** GIVEN RECORDS follows **
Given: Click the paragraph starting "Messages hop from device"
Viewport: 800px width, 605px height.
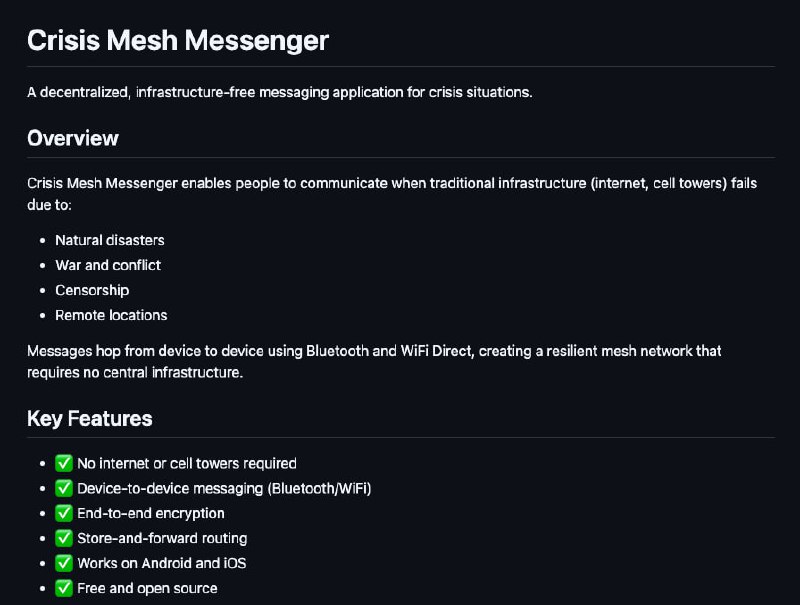Looking at the screenshot, I should pyautogui.click(x=374, y=361).
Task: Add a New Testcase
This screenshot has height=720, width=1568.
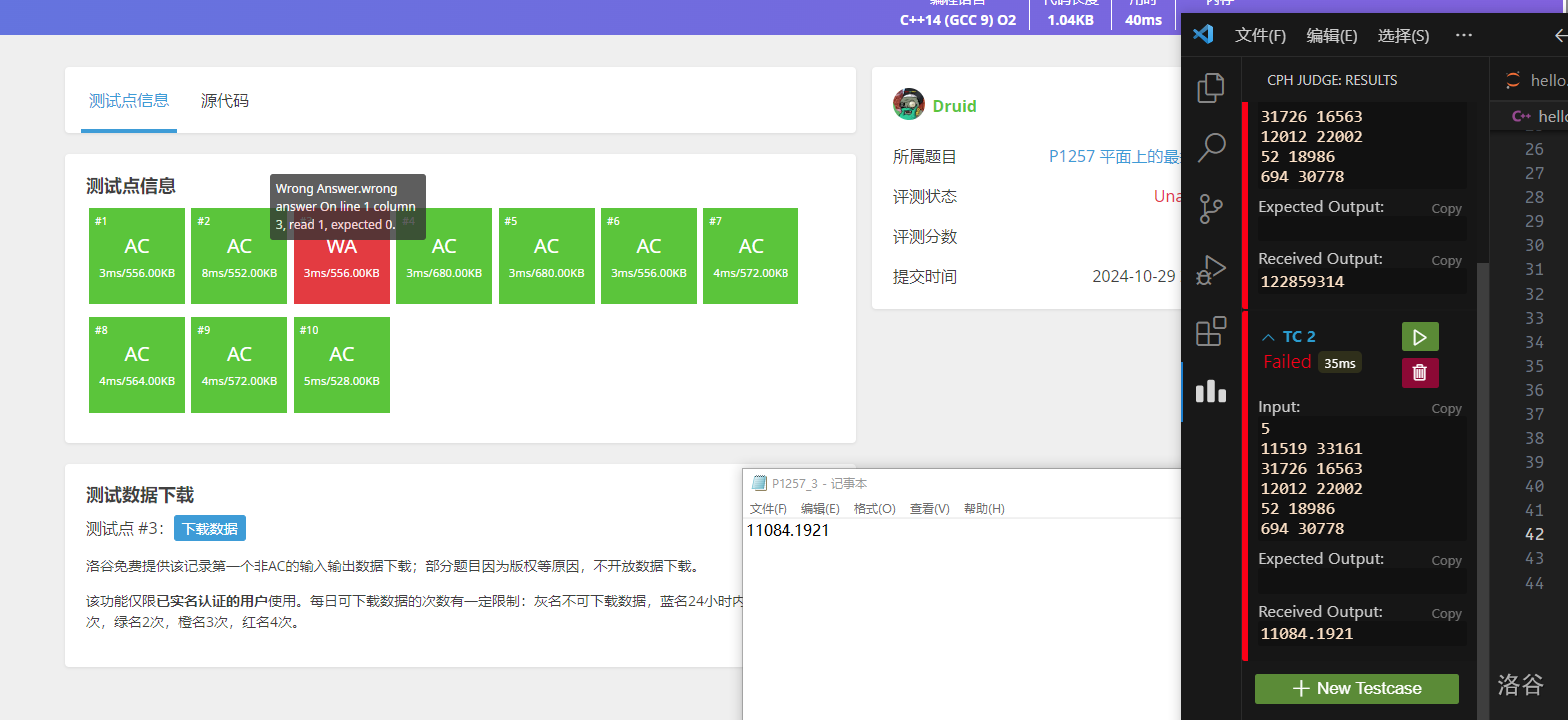Action: (x=1356, y=688)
** End of GIVEN RECORDS **
• TASK INSTRUCTIONS
What should appear is an exact copy of the lines from the one containing "Task: Add a New Testcase" through the last line of the records above, pictures excluded.

• REPLY
Task: Add a New Testcase
This screenshot has height=720, width=1568.
Action: (x=1356, y=688)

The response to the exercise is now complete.